-- START OF SOURCE DATA --
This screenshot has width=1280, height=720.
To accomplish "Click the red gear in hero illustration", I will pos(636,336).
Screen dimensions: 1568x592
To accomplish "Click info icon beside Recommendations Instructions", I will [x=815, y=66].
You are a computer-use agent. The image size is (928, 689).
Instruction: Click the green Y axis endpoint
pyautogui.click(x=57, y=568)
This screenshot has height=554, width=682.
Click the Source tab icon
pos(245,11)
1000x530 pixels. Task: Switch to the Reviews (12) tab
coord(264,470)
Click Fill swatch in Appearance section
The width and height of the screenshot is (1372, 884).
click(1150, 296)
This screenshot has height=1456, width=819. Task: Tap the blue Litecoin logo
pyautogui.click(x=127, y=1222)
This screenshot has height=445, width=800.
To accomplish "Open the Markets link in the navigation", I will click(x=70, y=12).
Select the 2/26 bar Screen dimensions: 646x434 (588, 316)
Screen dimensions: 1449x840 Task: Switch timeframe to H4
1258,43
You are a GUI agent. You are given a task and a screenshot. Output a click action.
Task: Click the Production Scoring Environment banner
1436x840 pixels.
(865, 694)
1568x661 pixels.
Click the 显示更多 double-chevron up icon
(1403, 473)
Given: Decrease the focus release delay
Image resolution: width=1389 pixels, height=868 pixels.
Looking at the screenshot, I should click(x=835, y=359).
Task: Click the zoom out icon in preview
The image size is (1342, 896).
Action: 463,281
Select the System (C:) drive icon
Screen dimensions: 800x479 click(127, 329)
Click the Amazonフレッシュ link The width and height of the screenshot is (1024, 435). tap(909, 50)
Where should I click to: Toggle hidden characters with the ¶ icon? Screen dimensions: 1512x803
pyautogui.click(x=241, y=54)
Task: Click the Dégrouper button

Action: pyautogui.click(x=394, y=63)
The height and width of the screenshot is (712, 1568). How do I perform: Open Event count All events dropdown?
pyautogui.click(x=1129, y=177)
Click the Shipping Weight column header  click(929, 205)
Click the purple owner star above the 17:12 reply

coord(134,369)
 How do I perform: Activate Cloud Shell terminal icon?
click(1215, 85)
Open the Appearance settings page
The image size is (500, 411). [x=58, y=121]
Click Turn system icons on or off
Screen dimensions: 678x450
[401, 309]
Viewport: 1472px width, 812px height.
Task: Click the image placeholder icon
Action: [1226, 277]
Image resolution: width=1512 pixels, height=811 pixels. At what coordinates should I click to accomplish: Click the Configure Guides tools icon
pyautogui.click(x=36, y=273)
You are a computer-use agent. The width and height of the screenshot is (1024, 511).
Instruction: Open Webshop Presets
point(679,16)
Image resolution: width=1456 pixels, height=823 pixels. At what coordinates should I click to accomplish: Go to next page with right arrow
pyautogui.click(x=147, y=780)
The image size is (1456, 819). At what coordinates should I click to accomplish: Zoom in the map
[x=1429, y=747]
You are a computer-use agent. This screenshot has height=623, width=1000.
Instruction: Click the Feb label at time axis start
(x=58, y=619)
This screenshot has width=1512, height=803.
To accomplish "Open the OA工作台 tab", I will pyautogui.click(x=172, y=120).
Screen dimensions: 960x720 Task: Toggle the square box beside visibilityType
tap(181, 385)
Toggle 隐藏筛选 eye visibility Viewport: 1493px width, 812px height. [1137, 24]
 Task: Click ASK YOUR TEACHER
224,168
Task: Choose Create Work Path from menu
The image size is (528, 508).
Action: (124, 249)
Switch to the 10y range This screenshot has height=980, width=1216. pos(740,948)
-- END OF SOURCE DATA --
YOUR GOAL ::
Please return, unchanged, every line of the items from the line containing "1000x530 pixels. Task: Switch" down to the line containing "Action: pyautogui.click(x=394, y=63)", including both of those lines.

FINISHED ANSWER ::
1000x530 pixels. Task: Switch to the Reviews (12) tab
coord(264,470)
Click Fill swatch in Appearance section
The width and height of the screenshot is (1372, 884).
click(1150, 296)
This screenshot has height=1456, width=819. Task: Tap the blue Litecoin logo
pyautogui.click(x=127, y=1222)
This screenshot has height=445, width=800.
To accomplish "Open the Markets link in the navigation", I will click(x=70, y=12).
Select the 2/26 bar Screen dimensions: 646x434 (588, 316)
Screen dimensions: 1449x840 Task: Switch timeframe to H4
1258,43
You are a GUI agent. You are given a task and a screenshot. Output a click action.
Task: Click the Production Scoring Environment banner
1436x840 pixels.
(865, 694)
1568x661 pixels.
Click the 显示更多 double-chevron up icon
(1403, 473)
Given: Decrease the focus release delay
Image resolution: width=1389 pixels, height=868 pixels.
Looking at the screenshot, I should click(x=835, y=359).
Task: Click the zoom out icon in preview
The image size is (1342, 896).
Action: 463,281
Select the System (C:) drive icon
Screen dimensions: 800x479 click(127, 329)
Click the Amazonフレッシュ link The width and height of the screenshot is (1024, 435). tap(909, 50)
Where should I click to: Toggle hidden characters with the ¶ icon? Screen dimensions: 1512x803
pyautogui.click(x=241, y=54)
Task: Click the Dégrouper button

Action: pyautogui.click(x=394, y=63)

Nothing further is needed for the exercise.